(Word and item position data)
----

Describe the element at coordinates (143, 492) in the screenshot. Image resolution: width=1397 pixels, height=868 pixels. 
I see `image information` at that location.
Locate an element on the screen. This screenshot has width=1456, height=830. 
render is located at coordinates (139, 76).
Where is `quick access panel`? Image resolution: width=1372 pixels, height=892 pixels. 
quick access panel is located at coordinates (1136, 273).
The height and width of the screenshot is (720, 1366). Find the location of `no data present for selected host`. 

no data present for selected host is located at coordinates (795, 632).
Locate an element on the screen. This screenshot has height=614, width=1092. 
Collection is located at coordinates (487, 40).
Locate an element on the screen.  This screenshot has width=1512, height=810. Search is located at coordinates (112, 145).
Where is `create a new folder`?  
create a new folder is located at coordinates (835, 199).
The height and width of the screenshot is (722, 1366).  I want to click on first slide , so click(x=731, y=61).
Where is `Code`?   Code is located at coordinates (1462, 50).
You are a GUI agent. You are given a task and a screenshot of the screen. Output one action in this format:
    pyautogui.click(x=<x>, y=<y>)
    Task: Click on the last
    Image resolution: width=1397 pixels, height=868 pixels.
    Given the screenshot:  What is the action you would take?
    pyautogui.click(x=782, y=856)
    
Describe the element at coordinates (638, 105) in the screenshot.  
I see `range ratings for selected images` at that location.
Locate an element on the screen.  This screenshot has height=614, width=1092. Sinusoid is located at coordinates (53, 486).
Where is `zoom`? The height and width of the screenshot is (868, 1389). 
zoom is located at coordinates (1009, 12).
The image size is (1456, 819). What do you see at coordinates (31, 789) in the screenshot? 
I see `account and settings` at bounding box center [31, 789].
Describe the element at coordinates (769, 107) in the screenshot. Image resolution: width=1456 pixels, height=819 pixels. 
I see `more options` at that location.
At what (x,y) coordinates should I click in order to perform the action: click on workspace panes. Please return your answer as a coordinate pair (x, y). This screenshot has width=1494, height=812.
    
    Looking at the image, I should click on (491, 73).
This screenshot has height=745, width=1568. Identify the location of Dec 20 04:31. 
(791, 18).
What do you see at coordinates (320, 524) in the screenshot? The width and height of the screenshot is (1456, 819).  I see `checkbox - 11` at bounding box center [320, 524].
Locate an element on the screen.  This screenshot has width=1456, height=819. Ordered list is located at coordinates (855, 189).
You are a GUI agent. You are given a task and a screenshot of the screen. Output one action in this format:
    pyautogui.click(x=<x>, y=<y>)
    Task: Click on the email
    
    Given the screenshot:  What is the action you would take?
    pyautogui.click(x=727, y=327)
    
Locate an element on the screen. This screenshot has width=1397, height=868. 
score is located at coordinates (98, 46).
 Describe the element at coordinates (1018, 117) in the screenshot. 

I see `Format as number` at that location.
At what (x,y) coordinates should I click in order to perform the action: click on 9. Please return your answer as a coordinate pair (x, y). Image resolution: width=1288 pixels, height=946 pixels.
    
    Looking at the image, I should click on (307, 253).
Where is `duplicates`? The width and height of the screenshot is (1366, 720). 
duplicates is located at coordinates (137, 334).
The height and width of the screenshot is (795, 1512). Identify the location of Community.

----

» **Exercise instructions**
Convert the lines from the one containing "pixels, height=946 pixels." through the end of the listing, including both ends, into a numbered list with blank lines left out.

» **Exercise solution**
1. At what (x,y) coordinates should I click in order to perform the action: click on 9. Please return your answer as a coordinate pair (x, y). Image resolution: width=1288 pixels, height=946 pixels.
2.     Looking at the image, I should click on (307, 253).
3. Where is `duplicates`? The width and height of the screenshot is (1366, 720). 
4. duplicates is located at coordinates (137, 334).
5. The height and width of the screenshot is (795, 1512). Identify the location of Community.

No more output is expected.